## Selected passage
Addresses have their own match parameters and override files that you can customize to achieve the best results for your data.
There are two types of override files for addresses:
File Directories
The parameters are modified in the BT_ROOT/rlpnc/data/etc/parameter_profiles.yaml
file.
The address matching override files are in the BT_ROOT/rlpnc/data/addresses/ref/overrides
directory.
The address stop word files are in the BT_ROOT/rlpnc/data/addresses/ref/stopwords
directory.
Modifying Address Parameters
To start tuning the parameters, run address matching on the test set and look for any unexpected results. Tunable parameters are defined in parameter_defs.yaml
. The parameter files are described in Parameter Configuration Files.
Note
Only the any
profile is supported for address parameters; language-specific profiles are not supported for addresses.
An example parameter to tune is addressJoinedTokenLimit
, which controls leniency towards joining or separating tokens. For some use cases, you may decide that joining many tokens within a field is acceptable. To adjust this parameter, find an existing parameter profile or define a new one, add the parameter and modify the value. By increasing the parameter value, the addressJoinedTokenLimit
will be allowed to merge more tokens.
Another example parameter is houseNumberAddressFieldWeight
, which controls the weight of the houseNumber
score when calculating the overall score. This type of parameter is available for all address fields, and is weighted evenly at 1 by default. For example, cityAddressFieldWeight
controls the weight of the city field when matching addresses.
Once you define a profile and set a parameter value, rerun the address pairwise match, scoring the match with the edited parameter_profiles.yaml
file.
Stop Patterns and Stop Word Prefixes
RNI uses stop patterns and stop word prefixes to remove patterns from address fields during indexing and queries before matching algorithms are applied. Using string literals to strip prefixes can be performed more quickly than the application of stop patterns (regular expressions), so you should use stop words for the efficient removal of prefixes, such as the, that you do not want to include in address matching.
For each address field, RNI performs the following steps in order:
Character-level normalization, stripping punctuation including periods, commas, hyphens, and the number sign. White space is reduced to single spaces and all characters are lower-cased.
Stop patterns are applied.
Stop words are applied.
A stop pattern is a regular expression that excludes matching address field elements during indexing and queries. You can use any regular expression supported by the Java 1.8 java.util.regex.Pattern
class; see the Javadoc for detailed documentation.

## Data shown
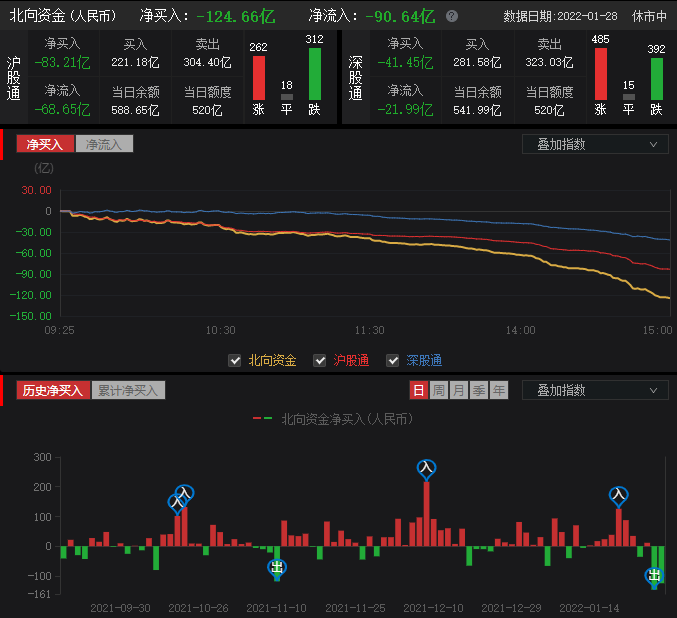
Task: Click the help question mark icon beside 净流入
Action: 452,16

## Problems to solve
a: In the address matching page, what is the Spanish for the sentence "For example, cityAddressFieldWeight controls the weight of the city field when matching addresses."?
b: Swap "test set" for "validation set" in the part of the address matching page that opens with the words containing "Modifying Address Parameters" and closes with "Parameter Configuration Files.", and give that part again.
c: Do these statements agree with the address matching page? Answer yes or no for each, quoting the deciding words. (i) Language-specific profiles can be used for address parameters. (ii) Each address field is weighted at 1 by default. (iii) Stop words are applied before stop patterns.

## Solutions to each task
a: Por ejemplo, cityAddressFieldWeight controla el peso del campo de ciudad al comparar direcciones.

b:
Modifying Address Parameters
To start tuning the parameters, run address matching on the validation set and look for any unexpected results. Tunable parameters are defined in parameter_defs.yaml
. The parameter files are described in Parameter Configuration Files.

c:
(i) No: "language-specific profiles are not supported for addresses."
(ii) Yes: "is weighted evenly at 1 by default."
(iii) No: "RNI performs the following steps in order," and "Stop patterns are applied." comes before "Stop words are applied."